— ABOUT THIS EXERCISE —
What you output must match the entries exactly, apart from the pictures, which are left out.

——

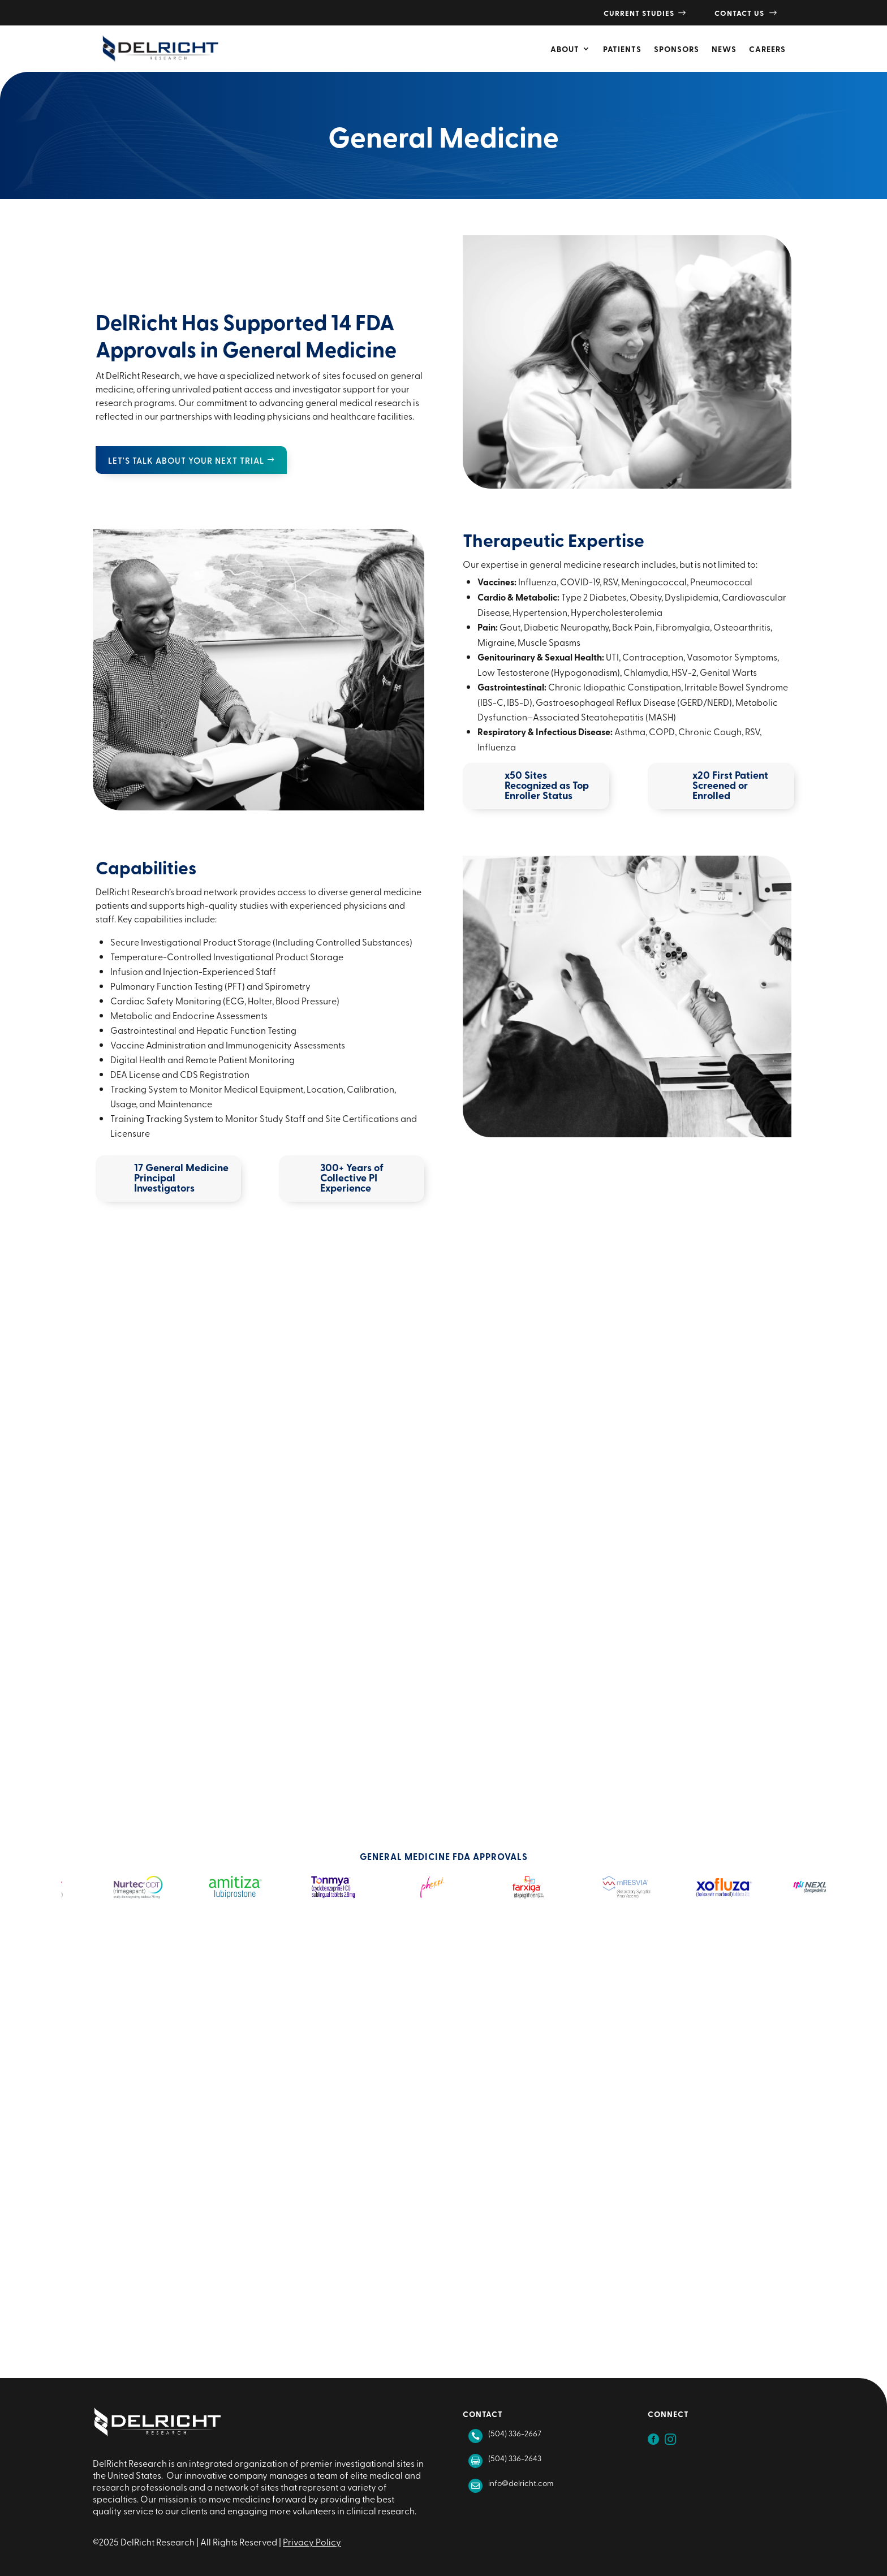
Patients (622, 48)
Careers (767, 48)
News (724, 48)
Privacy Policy (312, 2541)
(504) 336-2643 (514, 2458)
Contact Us (746, 13)
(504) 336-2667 (514, 2433)
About (564, 48)
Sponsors (676, 48)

——

— ANSWER BOX —
Patients (622, 48)
Careers (767, 48)
News (724, 48)
Privacy Policy (312, 2541)
(504) 336-2643 (514, 2458)
Contact Us (746, 13)
(504) 336-2667 (514, 2433)
About (564, 48)
Sponsors (676, 48)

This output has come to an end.